Weird automatic stopping behavior in TF 2.11 GPU

shankar_B · March 15, 2024, 11:24am

While training a model using TF 2.11, the training gets stopped periodically without any stack trace. Only the statement ‘Killed’ gets written to the console. For Tesla T4 GPU having 16 GB GPU memory, the training stops at epoch 8, while for an A10G GPU with 24 GB GPU memory, the training stops at epoch 11. If the training is then resumed from epoch 11, it again stops at epoch 21, and again at epoch 31. Would like to know if someone else has observed a similar behavior or any other memory leak related issues with this version of TF or keras.
Following are the package versions:
tensorflow 2.11.0 cuda112py39h01bd6f0_0 conda-forge
tensorflow-base 2.11.0 cuda112py39haa5674d_0 conda-forge
tensorflow-estimator 2.11.0 cuda112py39h11d7a3b_0 conda-forge
tensorflow-gpu 2.11.0 cuda112py39h0bbbad9_0 conda-forge
tensorflow-io 0.31.0 pypi_0 pypi
keras 2.11.0 pyhd8ed1ab_0 conda-forge
keras-preprocessing 1.1.2 pyhd8ed1ab_0 conda-forge
Any other ideas to root cause this issue are also welcome.

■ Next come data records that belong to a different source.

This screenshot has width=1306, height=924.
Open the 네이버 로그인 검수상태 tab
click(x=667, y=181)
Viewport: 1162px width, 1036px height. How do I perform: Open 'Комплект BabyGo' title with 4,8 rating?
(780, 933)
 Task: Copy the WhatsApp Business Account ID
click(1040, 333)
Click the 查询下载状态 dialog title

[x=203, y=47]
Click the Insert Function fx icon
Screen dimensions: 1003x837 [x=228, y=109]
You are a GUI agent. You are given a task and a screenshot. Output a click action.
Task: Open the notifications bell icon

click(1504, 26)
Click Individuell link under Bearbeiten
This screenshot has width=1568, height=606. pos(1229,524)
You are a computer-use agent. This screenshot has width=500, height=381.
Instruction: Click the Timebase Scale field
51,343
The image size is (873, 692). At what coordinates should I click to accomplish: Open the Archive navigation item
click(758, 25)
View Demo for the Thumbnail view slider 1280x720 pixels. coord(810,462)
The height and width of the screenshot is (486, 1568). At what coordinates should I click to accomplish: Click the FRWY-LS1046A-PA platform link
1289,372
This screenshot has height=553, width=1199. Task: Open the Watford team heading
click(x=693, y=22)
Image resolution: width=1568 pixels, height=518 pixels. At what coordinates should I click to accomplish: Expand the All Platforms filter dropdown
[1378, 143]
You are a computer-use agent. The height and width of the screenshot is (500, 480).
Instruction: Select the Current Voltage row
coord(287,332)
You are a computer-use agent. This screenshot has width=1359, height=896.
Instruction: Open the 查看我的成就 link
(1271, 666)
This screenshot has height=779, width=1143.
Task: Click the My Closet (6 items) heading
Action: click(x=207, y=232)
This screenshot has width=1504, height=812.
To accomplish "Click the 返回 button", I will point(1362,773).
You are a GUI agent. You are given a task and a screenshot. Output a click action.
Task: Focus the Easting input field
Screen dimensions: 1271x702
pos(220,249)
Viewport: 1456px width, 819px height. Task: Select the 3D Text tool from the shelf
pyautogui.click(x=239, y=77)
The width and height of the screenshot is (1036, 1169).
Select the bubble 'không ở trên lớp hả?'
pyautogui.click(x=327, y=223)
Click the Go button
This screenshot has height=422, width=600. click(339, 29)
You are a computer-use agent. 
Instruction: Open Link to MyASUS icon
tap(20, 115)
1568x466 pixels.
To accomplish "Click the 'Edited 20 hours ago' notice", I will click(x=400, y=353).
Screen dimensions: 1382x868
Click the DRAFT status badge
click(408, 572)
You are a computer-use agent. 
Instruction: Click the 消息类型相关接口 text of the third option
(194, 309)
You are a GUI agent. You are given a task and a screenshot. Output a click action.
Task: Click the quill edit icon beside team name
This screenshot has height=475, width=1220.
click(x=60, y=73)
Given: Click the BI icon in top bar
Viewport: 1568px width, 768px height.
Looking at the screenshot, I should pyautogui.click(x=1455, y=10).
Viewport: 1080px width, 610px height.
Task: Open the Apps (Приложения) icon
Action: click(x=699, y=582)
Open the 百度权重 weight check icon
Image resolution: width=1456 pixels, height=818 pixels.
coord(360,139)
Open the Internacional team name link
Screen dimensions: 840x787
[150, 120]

Renu_Patel · March 22, 2024, 3:04pm

Hi @shankar_B

Welcome to the TensorFlow Forum!

How did you install the TensorFlow in your system? Please refer to this TF install official link to install TensorFlow as per your system OS. Also, Please verify if you have installed the compatible version of CUDA, cuDNN as installed TensorFlow, Python version in your system by checking this TF tested build configuration.

Let us know if the issue still persists. Thank you.